Over 50 events around North Carolina are planned as part of National Health Center Week (NHCW). The national campaign runs August 13-19th with the goal of raising awareness about the mission and accomplishments of North Carolina’s community health centers and those across the country over the course of more than five decades.
North Carolina’s community health centers play a vital role in our state’s healthcare safety net. They are innovators in healthcare delivery and feature a patient-centered medical home model that utilizes care teams and enabling services to help patients address their medical and social needs. Today, they play the following role in NC:
- Serve more than 480,000 patients (41% uninsured, 26% Medicaid, 13% Medicare and 20% private insurance).

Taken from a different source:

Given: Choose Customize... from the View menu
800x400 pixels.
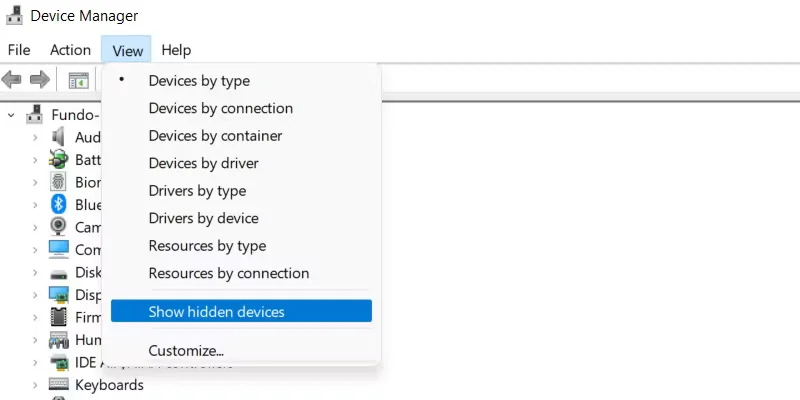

- Offer sites in 85 of North Carolina’s 100 counties
- Provide medical, dental, pharmacy, behavioral health and substance abuse services
- Participate in new delivery systems, such as Centers for Medicare and Medicaid Services’ Accountability Care Organizations and a Health Center Controlled Network that analyzes patient data to improve care
- Generate & support over 3,400 jobs across the state
- Have the staff expertise & outreach ability to help patients as the state moves through its Medicaid transformation
- Nationally, community health centers:
- Produce $24 billion in annual health system savings
- Reduce unnecessary hospitalizations and unnecessary visits to the emergency room;
- Treat patients for a fraction of the average cost of one emergency room visit
- Maintain patient satisfaction levels of nearly 100 percent
- Serve more than one in six Medicaid beneficiaries for less than two percent of the national Medicaid budget
Health centers not only prevent illness and foster wellness in the most challenging populations, they produce innovative solutions to the most pressing healthcare issues in their communities. In North Carolina, where our state did not expand Medicaid coverage to uninsured adults with incomes at or below $138% of the federal poverty level, community health centers remain one of the few healthcare providers willing to treat the
uninsured. They reach beyond the walls of conventional medicine to address the factors that may cause sickness, such as lack of nutrition, mental illness, homelessness and addiction. Because of their long record of success in innovation, managing healthcare costs, and reducing chronic disease, leaders in Congress have declared health centers a model of care that offers a “bipartisan solution to the primary care access problems” facing our nation.
There are NHCW events scheduled across North Carolina and the country, including health fairs, press conferences, back-to-school drives, community breakfasts, patient appreciation events, free health screenings and dental cleanings, visits by members of Congress and state officials and much more.